За три долгих года службы ему наскучила северная экзотика. Он устал от полярных ночей, каждая из которых длится по полгода; ему осточертело душное лето с незаходящим солнцем, когда немеркнущий свет настолько ярок, что, казалось, проникает даже в мозг. Это было тяжким испытанием. Леватый соскучился по городской толчее и предпочел бы шумную тесноту самой захудалой городской пивнушки своему необъятному северному хозяйству и огромной власти над людьми.
Недавно, совсем неожиданно, у него появился шанс не только покинуть опостылевшие места, но даже перевестись служить в Москву. Старые знакомые сообщили ему по секрету, что в Заполярье планируется строительство множества новых зон и он со своим опытом может пригодиться в центральном аппарате. Затем такую же перспективу ему нарисовал в секретной депеше Герман Юрьевич Веселовский, Однако Веселовский поставил два условия: первое заключалось в том, чтобы Леватый установил железный порядок во вверенной ему зоне, а второе — чтобы в ближайшие полгода он сумел избежать любых ЧП. Теперь Леватый понимал, что ему не удалось выполнить ни того, ни другого и судьба обещает ему одно: загнуться на Севере лет через пять от тоски, безделья и очередного продолжительного запоя.
Сначала Леватый подумал было о том, чтобы скрыть от Москвы полсотни трупов: если придет запрос из Центра, всех погибших можно списать на мор, который каждый год с большей или меньшей силой свирепствовал в лагерях Заполярья.

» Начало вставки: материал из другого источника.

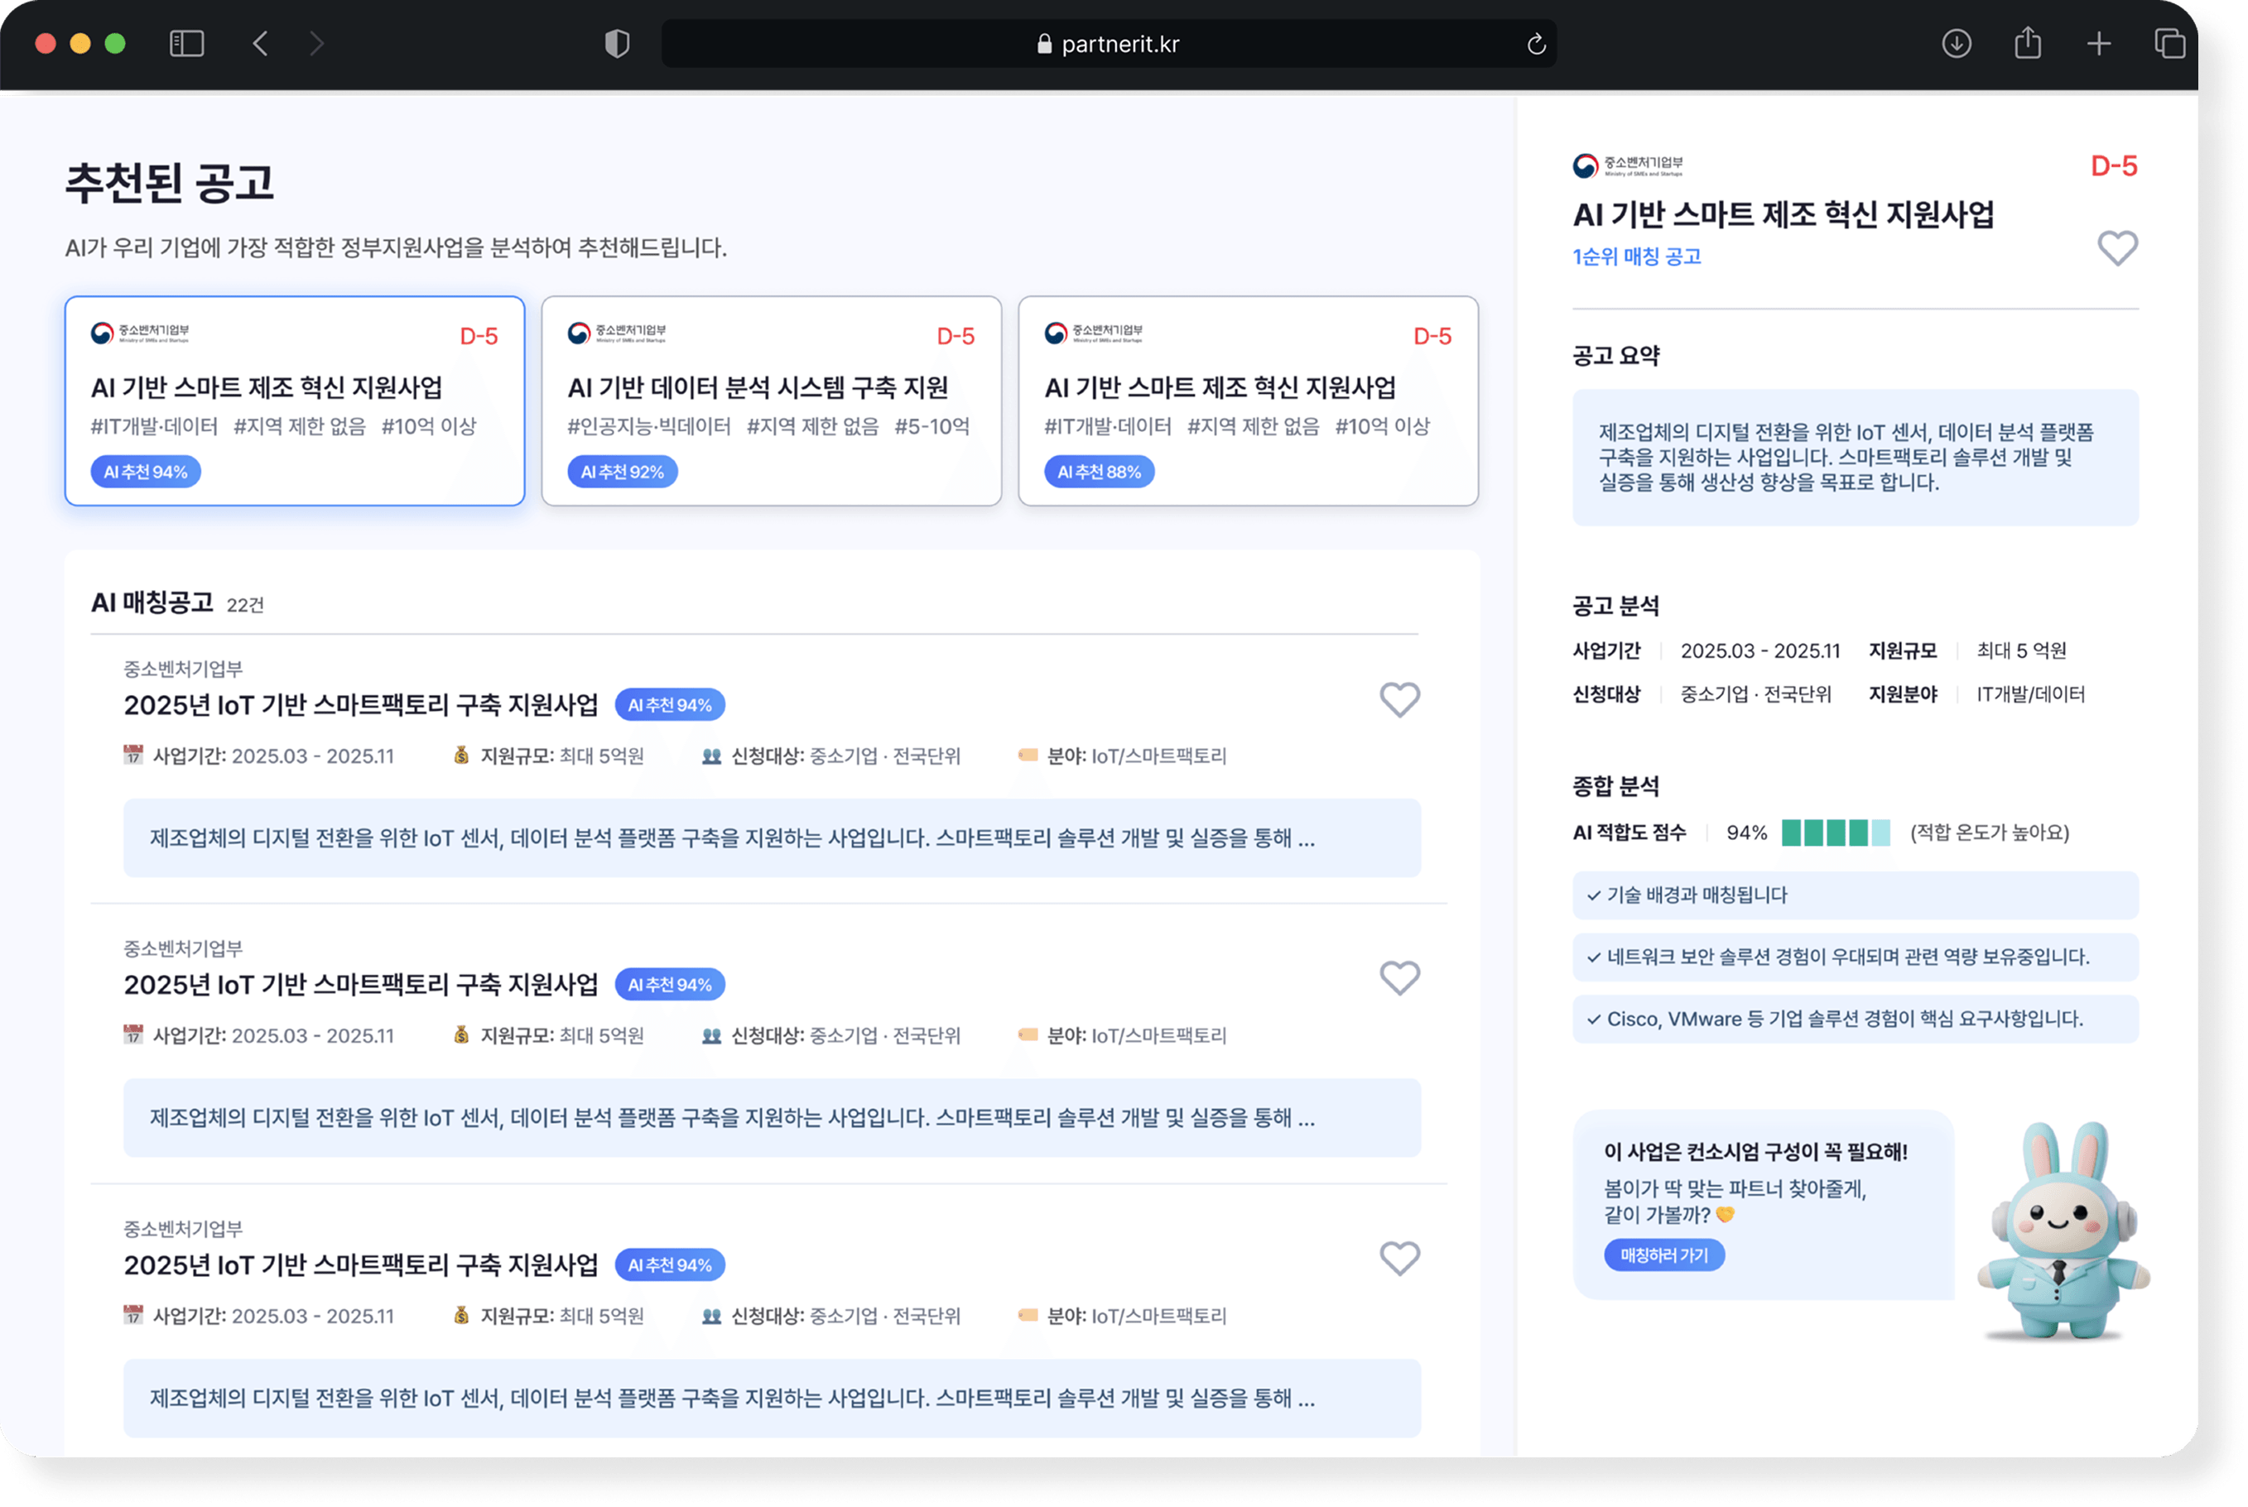Reload the page with refresh icon
The image size is (2248, 1507).
point(1536,44)
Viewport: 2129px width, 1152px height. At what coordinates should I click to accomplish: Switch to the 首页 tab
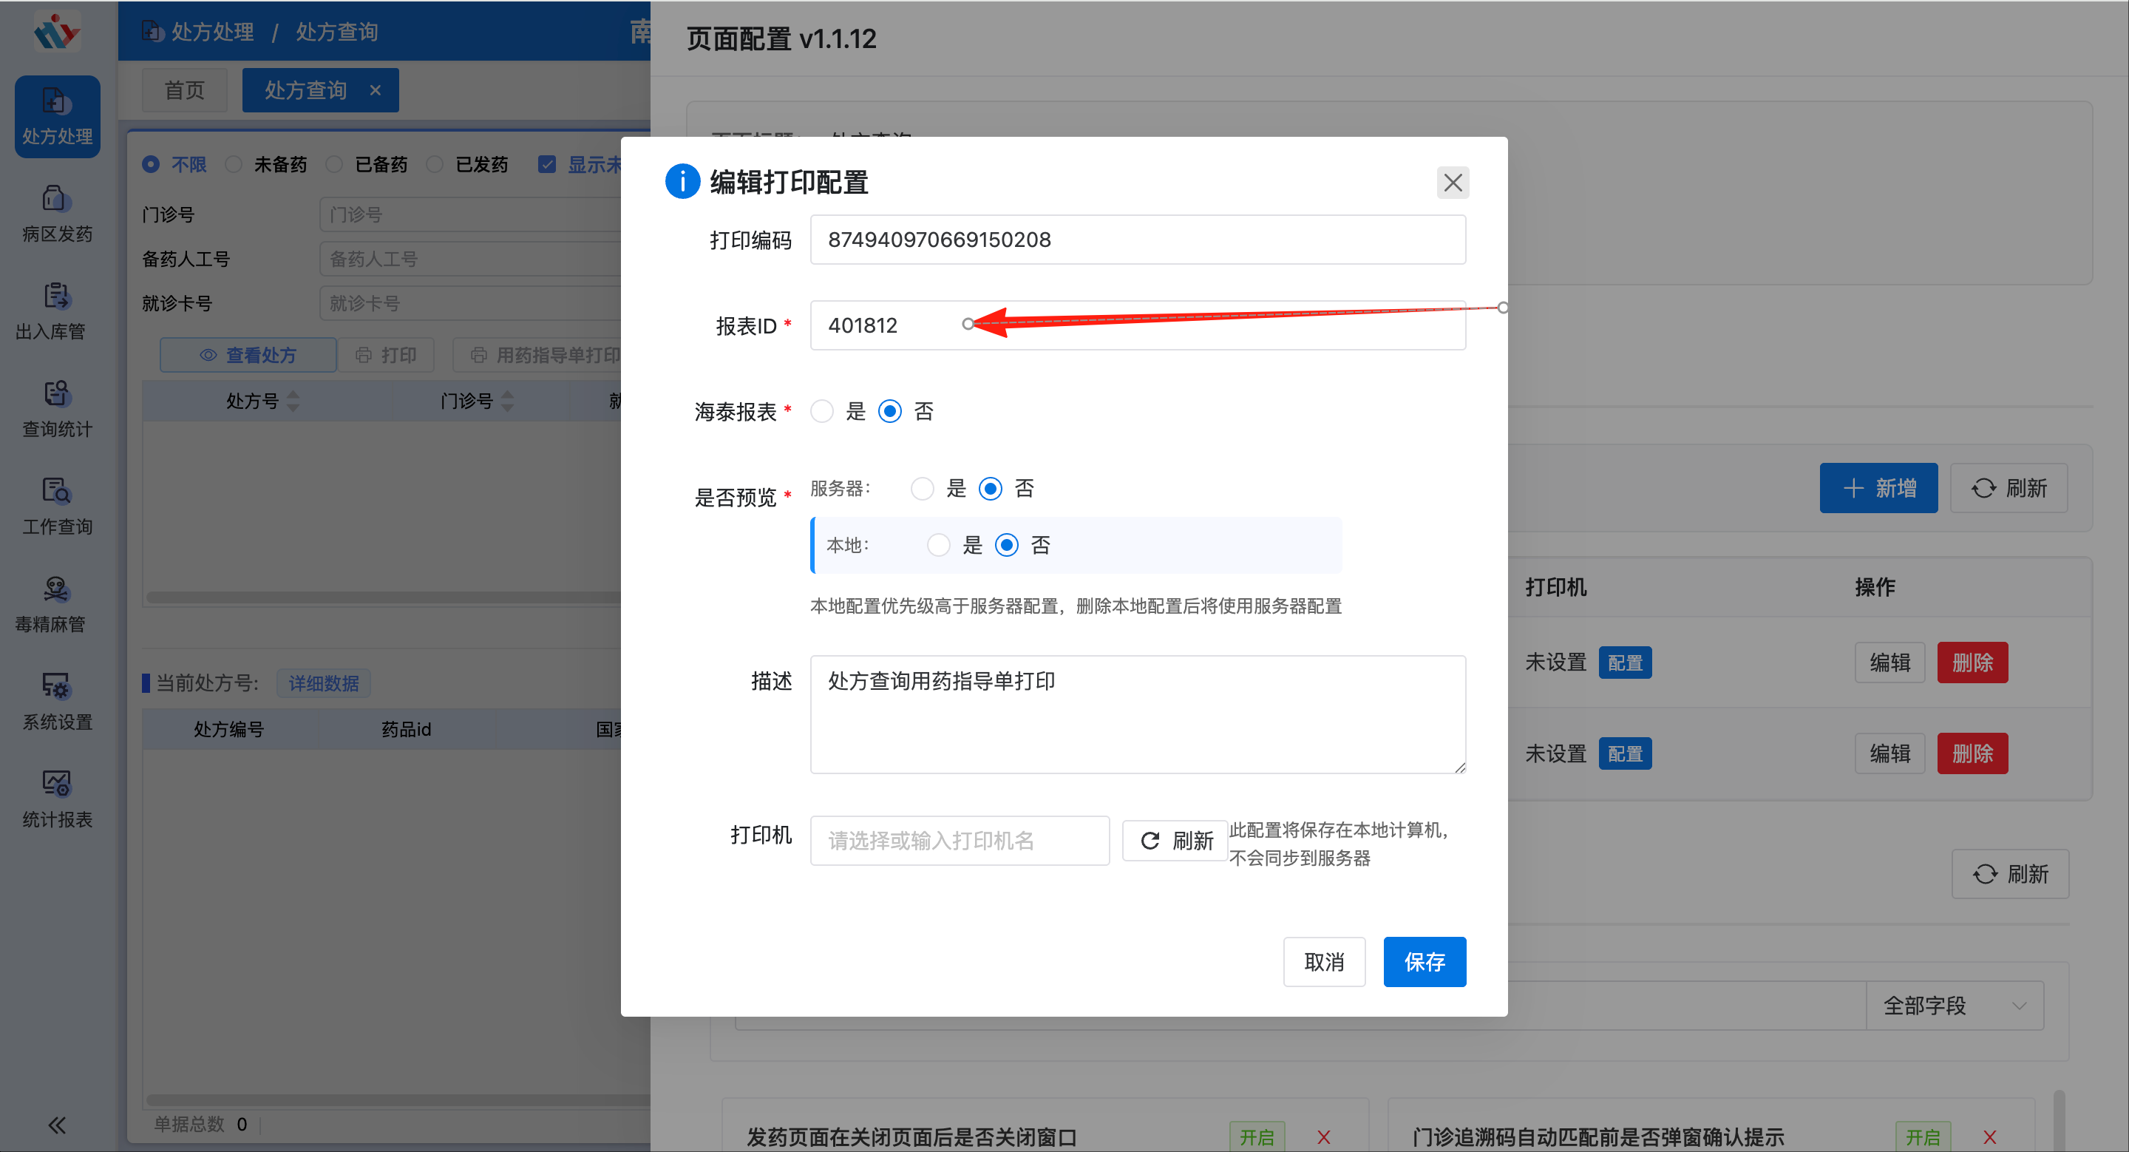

Но, поразмыслив, Леватый решил отказаться от этой затеи, поняв, что за такую убыль рабочей силы он может быть не только изгнан со службы, но и помещен в барак на собственной зоне в качестве узника.
Поганое настроение Леватого усугублялось тяжелейшим похмельем.
Выпитый накануне самогон стоял у него поперек горла, вызывая тошноту. Начальник зоны весь день страдал от головной боли и изрыгал на подчиненных целые облака перегара.
Перво— наперво Леватый вызвал к себе Беспалого, в котором теперь видел причины всех бед, в том числе и своих собственных.
— Ты, гражданин начальник, волком на меня не смотри! — поймав на себе злобный взгляд Леватого, процедил Беспалый. — Ты ведь сам мне руки развязал. Ты ведь знаешь, сворачивать на полпути я не умею. А потом, если бы мы не перерезали этих сук вчерашней ночью, то уже на следующую ночь они бы порезали нас. Это как пить дать. Или ты не знаешь наших порядков, гражданин начальник? Мы волки, и если в стае кто-то захромает, то остальные сородичи обязаны разорвать его на куски. Только так можно сохранить стаю.
— За все, что здесь происходит, отвечаю я! И как, по-твоему, я все это объясню? Откуда взялись эти трупы? Ты учти, если меня отсюда уберут, тогда и тебе каюк! Я тоже никогда ничего не прощаю и не забываю, особенно если моя служба пойдет наперекосяк из-за глупости одного паршивого зека.
— — Полегче на поворотах, начальник. Я сделал все. что от меня требовалось! На зоне я стал смотрящим и навел такой порядок, какого ты обеспечить не сумел. А как ты знаешь, любой порядок требует жертв. Прирезанные суки будут хорошим примером для тех, кто надумает бузить.
В кабинете начальника лагеря на несколько минут воцарилась мрачная тишина. На сей раз Леватый не предложил своему гостю даже воды, и это было дурным знаком.